■ **TASK BRIEF**: Print exactly the first lines of the records. Stop after the line containing "This screenshot has width=680, height=434.", and leave every picture out.

■ **ENTRIES PROVIDED**:
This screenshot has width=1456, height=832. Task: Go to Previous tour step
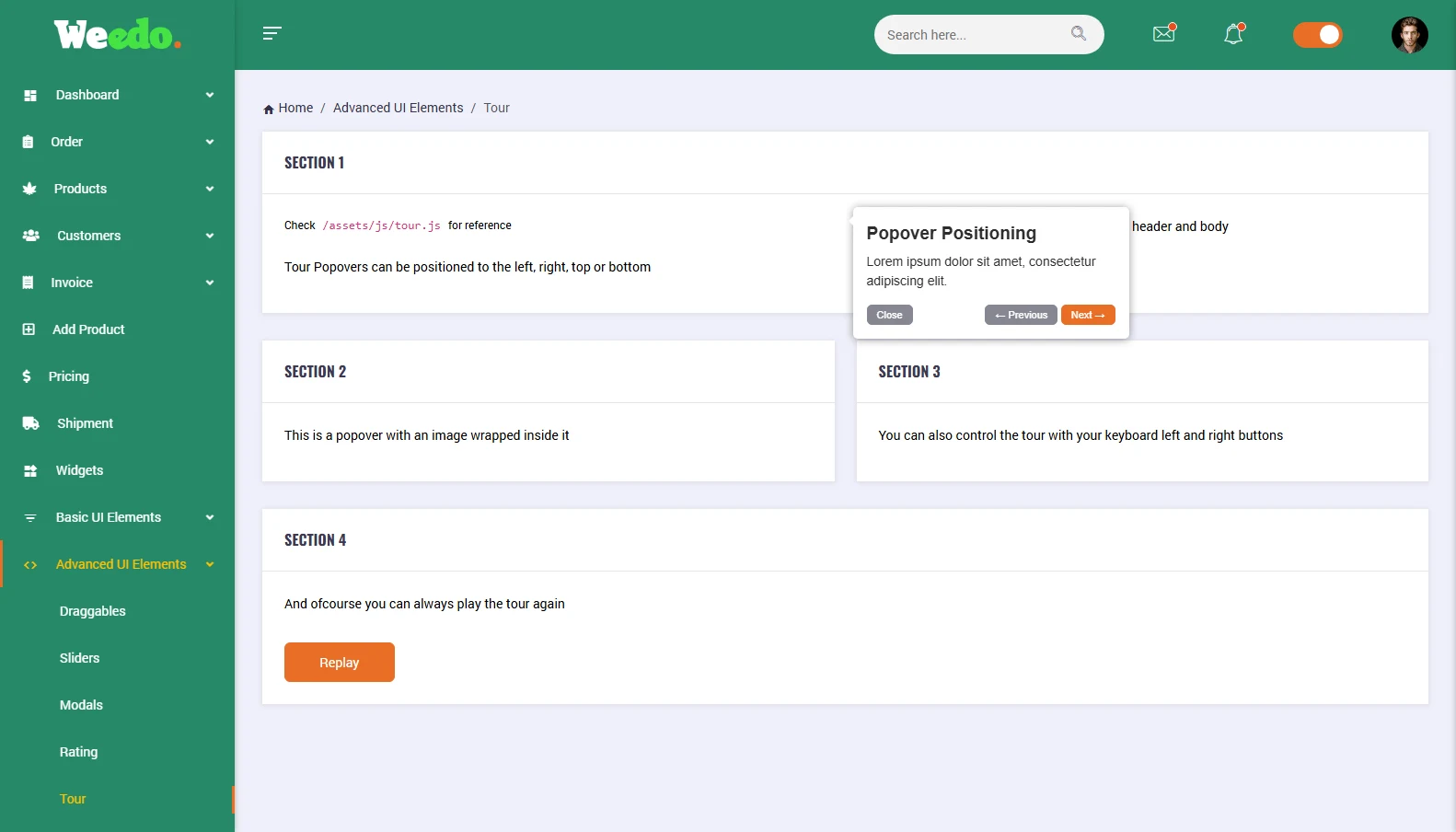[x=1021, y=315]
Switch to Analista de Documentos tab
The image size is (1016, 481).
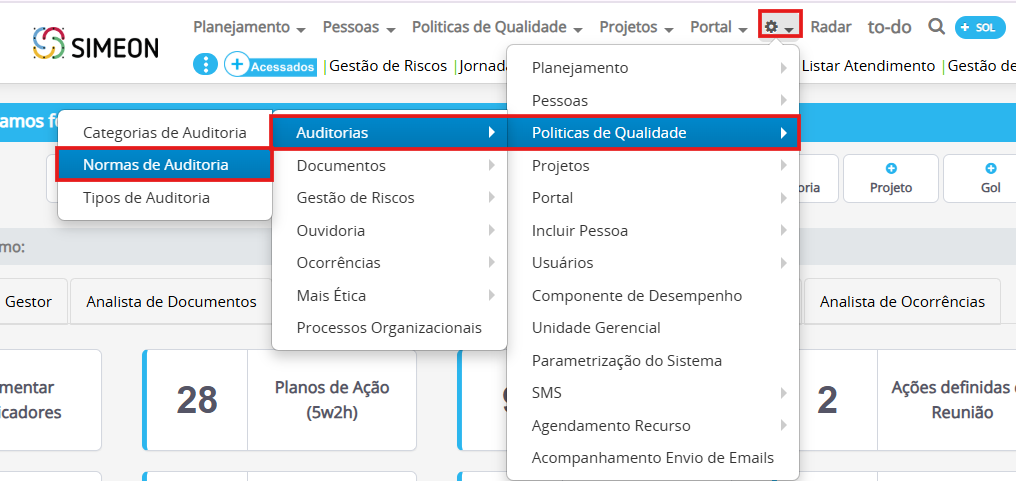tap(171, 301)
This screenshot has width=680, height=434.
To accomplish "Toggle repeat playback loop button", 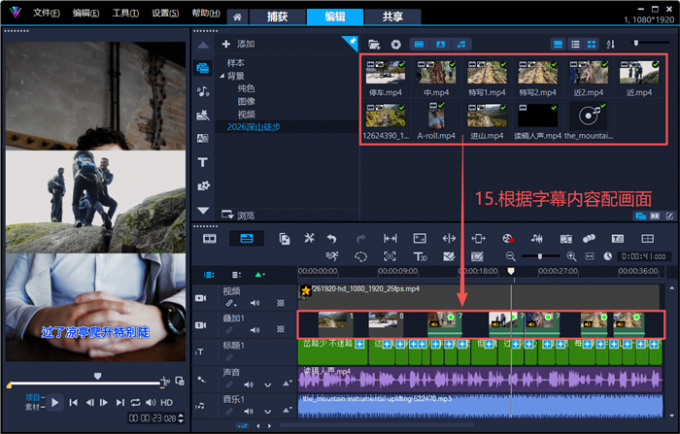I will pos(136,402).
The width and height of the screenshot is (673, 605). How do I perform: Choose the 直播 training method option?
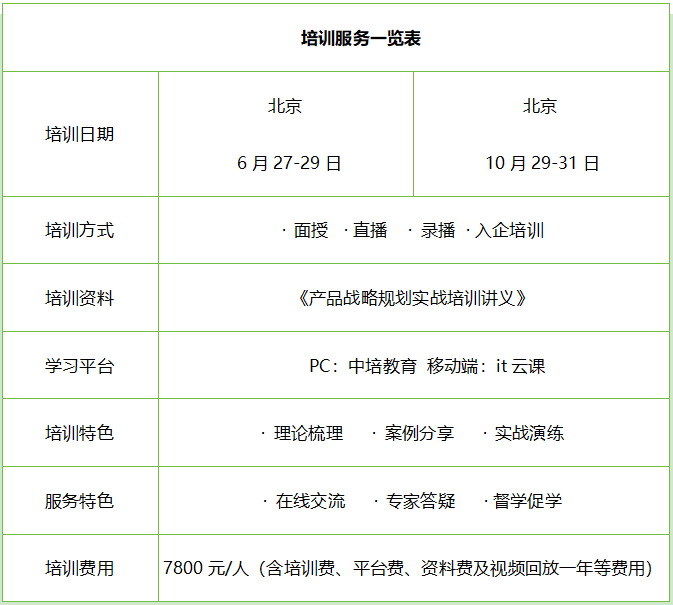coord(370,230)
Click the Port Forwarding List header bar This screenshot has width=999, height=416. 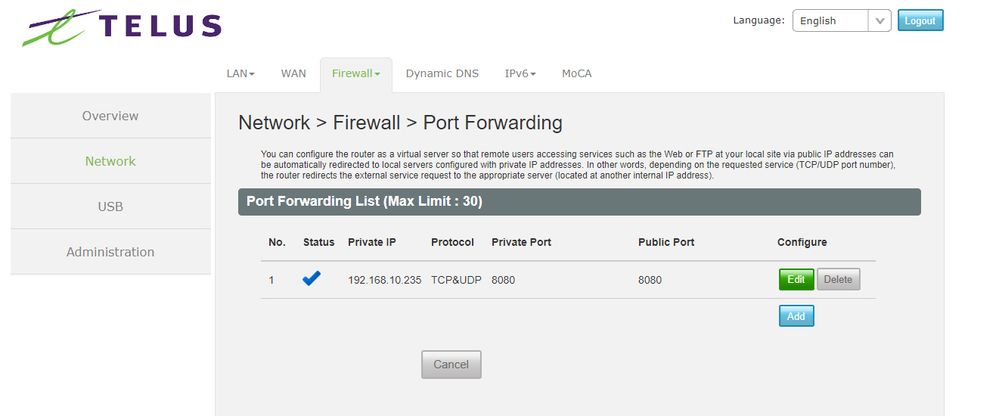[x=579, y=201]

■ **TASK OUTPUT**:
This screenshot has width=1456, height=832. Task: Go to Previous tour step
[x=1021, y=315]
Switch to Analista de Documentos tab
The image size is (1016, 481).
tap(171, 301)
This screenshot has width=680, height=434.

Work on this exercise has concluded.